All of the entries below are to be repeated word for word.
··· Input for this task
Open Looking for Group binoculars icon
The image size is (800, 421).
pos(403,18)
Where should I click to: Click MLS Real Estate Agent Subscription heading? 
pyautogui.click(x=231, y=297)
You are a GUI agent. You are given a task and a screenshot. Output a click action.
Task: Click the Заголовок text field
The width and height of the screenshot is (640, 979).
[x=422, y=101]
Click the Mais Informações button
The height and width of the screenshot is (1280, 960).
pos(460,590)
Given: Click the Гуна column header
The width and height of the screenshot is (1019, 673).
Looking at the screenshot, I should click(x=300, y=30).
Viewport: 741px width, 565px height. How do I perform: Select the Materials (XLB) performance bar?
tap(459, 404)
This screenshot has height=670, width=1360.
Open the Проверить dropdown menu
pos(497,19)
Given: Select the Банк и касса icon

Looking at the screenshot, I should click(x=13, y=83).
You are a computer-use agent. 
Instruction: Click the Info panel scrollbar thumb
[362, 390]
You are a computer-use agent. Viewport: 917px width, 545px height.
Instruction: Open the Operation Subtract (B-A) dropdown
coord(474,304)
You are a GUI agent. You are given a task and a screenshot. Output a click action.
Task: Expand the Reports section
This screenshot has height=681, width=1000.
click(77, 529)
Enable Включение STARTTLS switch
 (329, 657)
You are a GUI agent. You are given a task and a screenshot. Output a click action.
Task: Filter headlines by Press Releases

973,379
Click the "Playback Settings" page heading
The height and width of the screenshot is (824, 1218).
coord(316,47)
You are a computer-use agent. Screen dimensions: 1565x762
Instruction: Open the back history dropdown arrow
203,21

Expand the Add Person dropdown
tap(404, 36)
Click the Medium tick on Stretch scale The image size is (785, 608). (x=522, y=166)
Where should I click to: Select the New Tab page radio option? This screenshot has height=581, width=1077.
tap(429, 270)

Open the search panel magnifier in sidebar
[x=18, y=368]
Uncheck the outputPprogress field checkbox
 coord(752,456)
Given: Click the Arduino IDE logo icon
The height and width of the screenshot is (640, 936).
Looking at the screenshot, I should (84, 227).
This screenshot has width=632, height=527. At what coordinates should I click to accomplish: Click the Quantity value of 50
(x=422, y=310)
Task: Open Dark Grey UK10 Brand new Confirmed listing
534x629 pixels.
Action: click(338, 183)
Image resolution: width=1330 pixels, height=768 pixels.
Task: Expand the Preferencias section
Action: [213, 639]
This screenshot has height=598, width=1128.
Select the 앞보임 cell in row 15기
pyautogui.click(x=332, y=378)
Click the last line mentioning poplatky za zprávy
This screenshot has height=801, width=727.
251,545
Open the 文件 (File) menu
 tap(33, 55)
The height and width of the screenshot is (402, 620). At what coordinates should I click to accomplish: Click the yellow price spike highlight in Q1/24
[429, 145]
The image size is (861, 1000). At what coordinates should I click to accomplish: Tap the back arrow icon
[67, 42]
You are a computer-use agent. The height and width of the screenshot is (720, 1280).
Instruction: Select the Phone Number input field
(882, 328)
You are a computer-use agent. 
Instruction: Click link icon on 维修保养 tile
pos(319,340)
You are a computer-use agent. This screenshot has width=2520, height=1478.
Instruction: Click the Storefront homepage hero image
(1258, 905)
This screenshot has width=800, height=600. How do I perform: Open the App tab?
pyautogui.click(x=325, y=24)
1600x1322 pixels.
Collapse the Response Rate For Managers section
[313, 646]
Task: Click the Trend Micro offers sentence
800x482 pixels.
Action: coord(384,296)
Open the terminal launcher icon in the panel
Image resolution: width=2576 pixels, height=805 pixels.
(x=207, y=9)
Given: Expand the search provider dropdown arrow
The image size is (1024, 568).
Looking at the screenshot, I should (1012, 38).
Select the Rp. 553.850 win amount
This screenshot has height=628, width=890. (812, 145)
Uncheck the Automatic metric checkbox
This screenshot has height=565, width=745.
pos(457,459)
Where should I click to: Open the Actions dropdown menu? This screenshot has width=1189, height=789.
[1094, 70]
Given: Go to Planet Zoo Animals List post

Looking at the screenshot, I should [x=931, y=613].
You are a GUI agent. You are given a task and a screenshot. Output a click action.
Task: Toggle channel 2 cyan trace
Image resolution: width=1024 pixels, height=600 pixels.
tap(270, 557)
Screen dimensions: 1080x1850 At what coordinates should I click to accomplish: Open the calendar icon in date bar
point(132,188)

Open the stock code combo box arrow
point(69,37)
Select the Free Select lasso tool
······
**Your response**
Open Looking for Group binoculars icon
The image size is (800, 421).
pos(403,18)
Where should I click to: Click MLS Real Estate Agent Subscription heading? 
pyautogui.click(x=231, y=297)
You are a GUI agent. You are given a task and a screenshot. Output a click action.
Task: Click the Заголовок text field
The width and height of the screenshot is (640, 979).
[x=422, y=101]
Click the Mais Informações button
The height and width of the screenshot is (1280, 960).
pos(460,590)
Given: Click the Гуна column header
The width and height of the screenshot is (1019, 673).
Looking at the screenshot, I should click(x=300, y=30).
Viewport: 741px width, 565px height. How do I perform: Select the Materials (XLB) performance bar?
tap(459, 404)
This screenshot has height=670, width=1360.
Open the Проверить dropdown menu
pos(497,19)
Given: Select the Банк и касса icon

Looking at the screenshot, I should click(x=13, y=83).
You are a computer-use agent. 
Instruction: Click the Info panel scrollbar thumb
[362, 390]
You are a computer-use agent. Viewport: 917px width, 545px height.
Instruction: Open the Operation Subtract (B-A) dropdown
coord(474,304)
You are a GUI agent. You are given a task and a screenshot. Output a click action.
Task: Expand the Reports section
This screenshot has height=681, width=1000.
click(77, 529)
Enable Включение STARTTLS switch
 (329, 657)
You are a GUI agent. You are given a task and a screenshot. Output a click action.
Task: Filter headlines by Press Releases

973,379
Click the "Playback Settings" page heading
The height and width of the screenshot is (824, 1218).
coord(316,47)
You are a computer-use agent. Screen dimensions: 1565x762
Instruction: Open the back history dropdown arrow
203,21

Expand the Add Person dropdown
tap(404, 36)
Click the Medium tick on Stretch scale The image size is (785, 608). (x=522, y=166)
Where should I click to: Select the New Tab page radio option? This screenshot has height=581, width=1077.
tap(429, 270)

Open the search panel magnifier in sidebar
[x=18, y=368]
Uncheck the outputPprogress field checkbox
 coord(752,456)
Given: Click the Arduino IDE logo icon
The height and width of the screenshot is (640, 936).
Looking at the screenshot, I should (84, 227).
This screenshot has width=632, height=527. At what coordinates should I click to accomplish: Click the Quantity value of 50
(x=422, y=310)
Task: Open Dark Grey UK10 Brand new Confirmed listing
534x629 pixels.
Action: click(338, 183)
Image resolution: width=1330 pixels, height=768 pixels.
Task: Expand the Preferencias section
Action: [213, 639]
This screenshot has height=598, width=1128.
Select the 앞보임 cell in row 15기
pyautogui.click(x=332, y=378)
Click the last line mentioning poplatky za zprávy
This screenshot has height=801, width=727.
251,545
Open the 文件 (File) menu
 tap(33, 55)
The height and width of the screenshot is (402, 620). At what coordinates should I click to accomplish: Click the yellow price spike highlight in Q1/24
[429, 145]
The image size is (861, 1000). At what coordinates should I click to accomplish: Tap the back arrow icon
[67, 42]
You are a computer-use agent. The height and width of the screenshot is (720, 1280).
Instruction: Select the Phone Number input field
(882, 328)
You are a computer-use agent. 
Instruction: Click link icon on 维修保养 tile
pos(319,340)
You are a computer-use agent. This screenshot has width=2520, height=1478.
Instruction: Click the Storefront homepage hero image
(1258, 905)
This screenshot has width=800, height=600. How do I perform: Open the App tab?
pyautogui.click(x=325, y=24)
1600x1322 pixels.
Collapse the Response Rate For Managers section
[313, 646]
Task: Click the Trend Micro offers sentence
800x482 pixels.
Action: coord(384,296)
Open the terminal launcher icon in the panel
Image resolution: width=2576 pixels, height=805 pixels.
(x=207, y=9)
Given: Expand the search provider dropdown arrow
The image size is (1024, 568).
Looking at the screenshot, I should (1012, 38).
Select the Rp. 553.850 win amount
This screenshot has height=628, width=890. (812, 145)
Uncheck the Automatic metric checkbox
This screenshot has height=565, width=745.
pos(457,459)
Where should I click to: Open the Actions dropdown menu? This screenshot has width=1189, height=789.
[1094, 70]
Given: Go to Planet Zoo Animals List post

Looking at the screenshot, I should [x=931, y=613].
You are a GUI agent. You are given a task and a screenshot. Output a click action.
Task: Toggle channel 2 cyan trace
Image resolution: width=1024 pixels, height=600 pixels.
tap(270, 557)
Screen dimensions: 1080x1850 At what coordinates should I click to accomplish: Open the calendar icon in date bar
point(132,188)

Open the stock code combo box arrow
point(69,37)
Select the Free Select lasso tool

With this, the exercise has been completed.